Dark Hero of the Information Age: In Search of Norbert Wiener, the Father of Cybernetics , Flo Conway and Jim Siegelman , Basic Books, New York, 2005. $27.50 (423 pp.). ISBN 0-7382-0368-8
In Dark Hero of the Information Age: In Search of Norbert Wiener, the Father of Cybernetics , Flo Conway and Jim Siegelman have produced an extensively researched biography of Norbert Wiener, the self-described founding figure of cybernetics. Wiener (1894–1964) integrated control and communications engineering with the idea that the message is the basic unit of a complex system, and set up an ambitious research program that extended his integration concept to describe mechanical systems, the human nervous system, and even human cultures.
Wiener was a critical figure in the history of mid-20th-century science and technology. His life has already been documented in Steve Heims’s John von Neumann and Norbert Wiener: From Mathematics to the Technologies of Life and Death (MIT Press, 1980), Pesi Masani’s Norbert Wiener: 1894–1964 (Birkhäuser, 1990), and in Wiener’s own autobiographies, Ex-Prodigy: My Childhood and Youth (Simon and Schuster, 1953) and I Am a Mathematician: The Later Life of a Prodigy (Doubleday, 1956). The biographies treat Wiener’s politics and science respectively, and all four books have had positive reviews in both the popular and academic presses.
What, then, can a new study of Wiener reveal? Conway and Siegelman’s biography focuses primarily on Wiener the man rather than on Wiener the scientist. It draws on new material from Wiener’s daughters, Peggy and Barbara, made public after the death of their estranged mother Margaret, a German immigrant whom Wiener married in 1926. The authors paint a picture of the private man and, in doing so, cast some light on his public persona and actions. They begin by recounting Wiener’s Missouri childhood, which was shaped by his father’s ambition to produce a child prodigy. Leo Wiener did indeed produce a prodigy, but a damaged one who would spend much of the remainder of his life combating the manic depression and psychological vulnerability induced in his youth. Wiener would earn his doctorate from Harvard University at age 18 and pursue the study of mathematics and philosophy at Cambridge and Göttingen universities in Europe before becoming a professor of mathematics at MIT.

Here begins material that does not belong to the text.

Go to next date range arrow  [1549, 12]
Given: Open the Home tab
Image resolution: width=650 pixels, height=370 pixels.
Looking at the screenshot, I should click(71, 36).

The key presence that Conway and Siegelman introduce is Wiener’s wife Margaret, who does not fare particularly well in this account. The authors suggest that her desire to take on the role of Frau Professor (that is, play the part of the socially-respected wife of an academic) caused her to become highly protective of Wiener—to the extent that she actively sabotaged his personal and professional relationships. Tragically, she felt the need to “protect” her husband from his own daughters, whom Margaret accused of sexual provocations aimed at their father and other men. Conway and Siegelman make a compelling argument that the split between Wiener and the McCulloch group at MIT in 1951 was actually precipitated by Wiener’s wife. They argue that Margaret hated Warren McCulloch, a neurophysiologist also among the pioneering cyberneticians, for his freewheeling lifestyle, his liberal politics, and his drinking, and that she felt her husband would be in danger of further aggravating his depression were he to spend time with McCulloch. Accordingly, Margaret told her husband that their daughter Barbara had been taken advantage of years earlier by several of the young men in McCulloch’s group.
Jerry Lettwin, one of Conway and Siegelman’s informants, suggests that Margaret’s accusation was a lie. Nevertheless, Wiener reacted strongly and immediately, cutting all ties with McCulloch and his group. His actions were, as the authors argue, the death knell for cybernetics as a unified field of study. McCulloch and his team were devastated by Wiener’s rejection, and they turned away from further exploration and elaboration of his ideas.
At this point, Margaret drops out of the story. It isn’t clear to what extent she was an important later influence on Wiener’s career. Such a lack of clarity points to a key weakness in the authors’ approach: When the narrative centers on the family context, but that context later becomes unimportant, the biography loses its focus. In this case, the authors move rapidly away from furnishing an understanding of Wiener the man to providing an overview of his activities in India and the Soviet Union in the late 1950s and early 1960s. Although those periods of Wiener’s career are interesting, the reader is left unsure how they connect to Wiener as father and husband.
Dark Hero of the Information Age is not the easiest introduction to cybernetics, nor to Wiener. For those, one should read the man’s own words or the previously mentioned biographies. The book does shed light on the links between the curious Wiener family and the evolution and fate of cybernetics at MIT in the 1950s. And for that, it is a valuable contribution to the history of the field.